Australian Businesses Brace For Massive Losses
SYDNEY — The toughening of Covid-19 restrictions in the Australian southeastern city, Greater Sydney, will cause massive financial loss for businesses and individuals in spite of state and federal support, industry groups said.
Their comments come in the wake of a major tightening of the Greater Sydney lockdown, as the state, New South Wales, recorded 111 locally acquired cases on July 17, 29 of them in the community while infectious.
Premier Gladys Berejiklian announced that as of 11.59 PM, non-essential retail would close and all construction would pause until July 30.
Workers and businesses in Sydney’s southwest are even more heavily restricted, as residents in three local government areas are forbidden from leaving their council boundaries.

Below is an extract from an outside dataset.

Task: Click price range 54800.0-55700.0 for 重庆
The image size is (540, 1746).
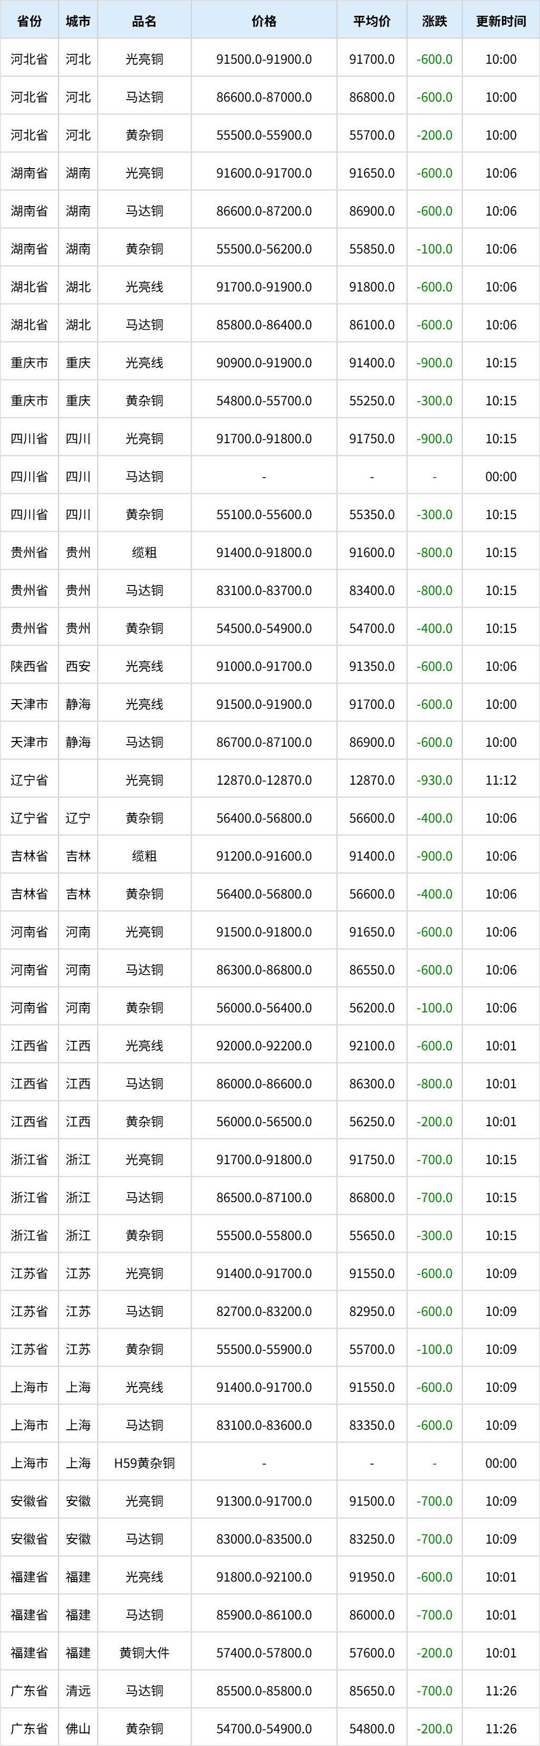Action: pyautogui.click(x=264, y=401)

Business New South Wales chief executive Daniel Hunter supports the need for a tougher health response but says the economic fallout will be immense.
“There is no sugar coating that it will have a huge impact on all businesses right across New South Wales,” he said.
The shutdown of the construction sector alone will mean a loss of AU$800 million ($588.2 million) to AU$1 billion ($740 million) per week.
“There is good financial support available but it will not cover all losses and some businesses will not survive,” said Hunter.
He said that the national economic impact of the Sydney shutdown, had accounted for about a third of Australia’s GDP.
Unions New South Wales secretary Mark Morey called for the revival of JobKeeper to give workers and employers “certainty and security rather than ambiguity and confusion”.
“Jobkeeper is the answer,” he said in a statement.
“It provides all affected workers with a liveable income of AU$1500 ($1102.9) per fortnight while maintaining the connection to their employer. The ever-changing criteria and levels of support payment from the Commonwealth and New South Wales governments are confusing and bewildering.”
New South Wales and the federal government unveiled financial support for workers and businesses.
The state expanded its business grants and either cut or deferred payroll taxes for most companies.
Workers who have lost eight or more hours a week as a result of the lockdown will be able to apply for federal support through Services Australia for up to AU$600 ($441.2) per week.
Berejiklian said businesses did not need to stress about cashflow problems.
“Over and above what the federal government has given, we are giving billions and billions extra. Everyone is able to get those payments if you are an individual or you cannot go to work anymore,” she said.
“Even if it takes a few weeks for businesses to get that money come through the door, at least when they are dealing with financial institutions and others, those institutions can be rest assured that that money is coming through the door.”